Alan FranciscusOf all the genotypes identified, Genotype 5 is the least studied, and the least prevalent. However, it is possibly the most interesting in terms of where it is believed to have originated and where there are pockets of it found around the world.

In terms of the worldwide prevalence of genotype 5 it is estimated at 1.5 million. The highest incidence of genotype 5 is found in the northern part of the nation of South Africa. Globally, there are an estimated 436,000 people in Eastern sub-Sahara, 47,000 people in North Africa, the Middle East, 80,000 people in South Asia, 26,000 people in Western Europe, Southern Latin America and 887,000 people Southern sub-Africa.

The percentage of genotype 5 is found in the following countries: South Africa-northern (39%); France-central (14%); Syria (10%); Saudi Arabia (1%); Canada-Montreal, Quebec ( 5%); Belgium (4%); Spain-southeast (10%).

Origins and Spread
The exact origin of genotype 5 is unknown, but there have been studies that have been able to ‘predict’ where it originated and how it spread with a reasonable certainty. However, like most facts in science, it needs more studies to confirm if it is a fact and until it is confirmed or disproved, it remains a theory.

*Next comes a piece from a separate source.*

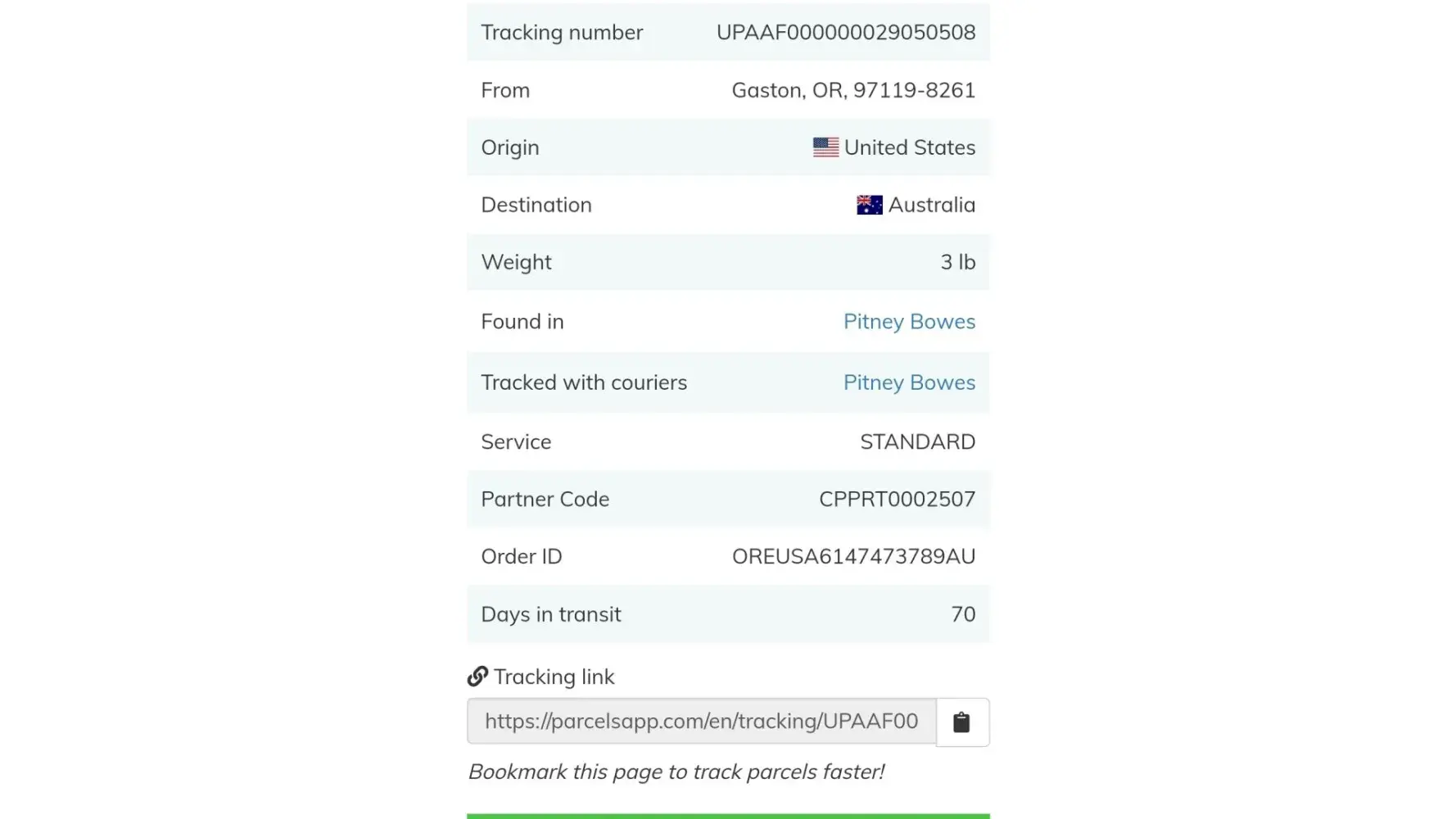
Task: Click the chain link icon
Action: pos(477,676)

What is on scientific ground is that the hepatitis C virus originated in Africa and most likely in Western or Central Africa. Genotype 5 most likely originated in Central Africa possibly what is now the Democratic Republic of Congo more than 120 years ago based on the genetic testing of the viral makeup. However, why is the highest prevalence of genotype 5 in the northern part of South Africa and only in small pockets in other regions of the world? That question has been not fully answered, but there are some interesting theories. There were trade routes from Central Africa to South Africa that could have spread genotype 5 from central Africa to South Africa. The pockets of genotype 5 in Belgium, France, and the Netherlands can be explained by the European trade and colonization of Africa.

Genotype 5 only has one subtype – 5a. This means that the viral diversity remained intact because it was not widely transmitted like the other genotypes. There have been studies in the other clusters of genotype subtype 5a but most of them have been isolated in ethnic communities in Belgium, the Netherlands, Luxembourg and rural France. Many of those that have been studied have found that the infections had come from a single source of infection.

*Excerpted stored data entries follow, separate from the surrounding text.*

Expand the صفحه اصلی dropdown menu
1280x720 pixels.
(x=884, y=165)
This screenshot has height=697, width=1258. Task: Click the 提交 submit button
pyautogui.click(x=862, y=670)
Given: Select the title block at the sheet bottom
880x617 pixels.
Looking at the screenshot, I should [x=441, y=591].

There have been only a handful of studies about treatment of genotype 5.  Pegylated interferon plus ribavirin for a treatment duration of 24 to 48 weeks achieved cure rates from 64% to 71%.

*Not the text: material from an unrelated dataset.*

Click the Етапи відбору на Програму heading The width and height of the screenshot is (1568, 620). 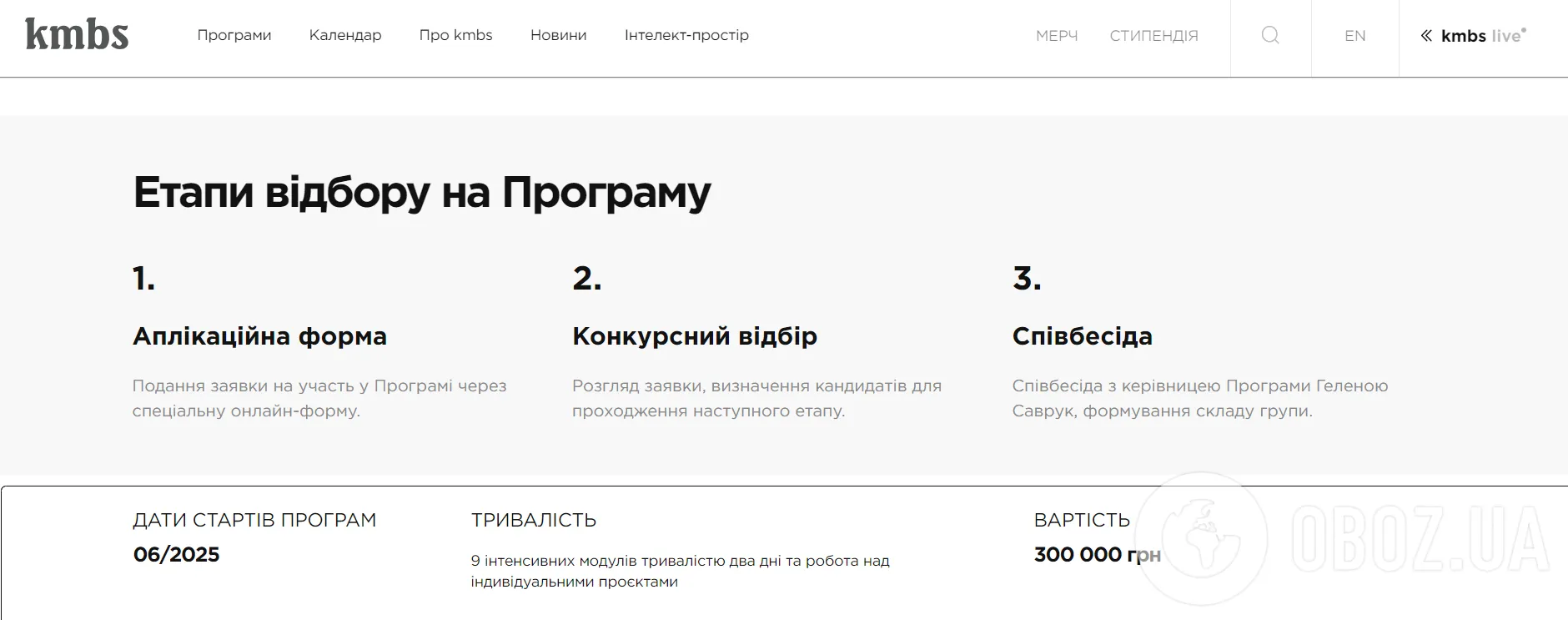tap(422, 193)
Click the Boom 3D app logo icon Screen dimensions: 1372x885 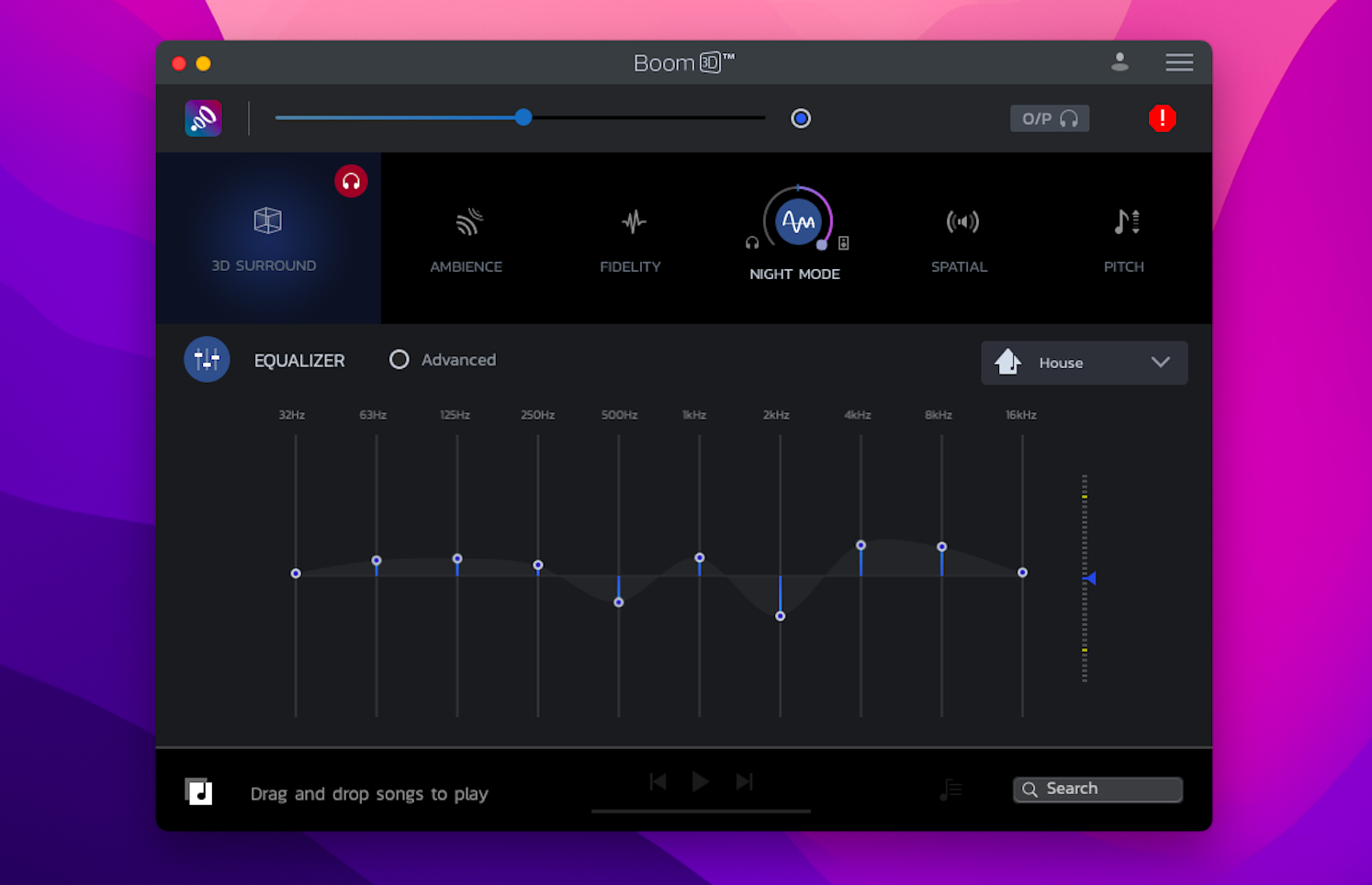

In a study recently released at the EASL 2015 conference showed great promise with interferon-free and ribavirin-free therapy. The study included 41 genotype 5 patients—21 treatment naïve/20 treatment experience patients treated with Harvoni (ledipasvir/sofosbuvir) for 12 weeks. The cure rates were 95% (20 of 21 pts) of treatment naïve patients and 95% (19 of 20 pts) in the treatment experienced patients. The treatment was safe and well tolerated.

These are very high cure rates. Very good news for those with genotype 5.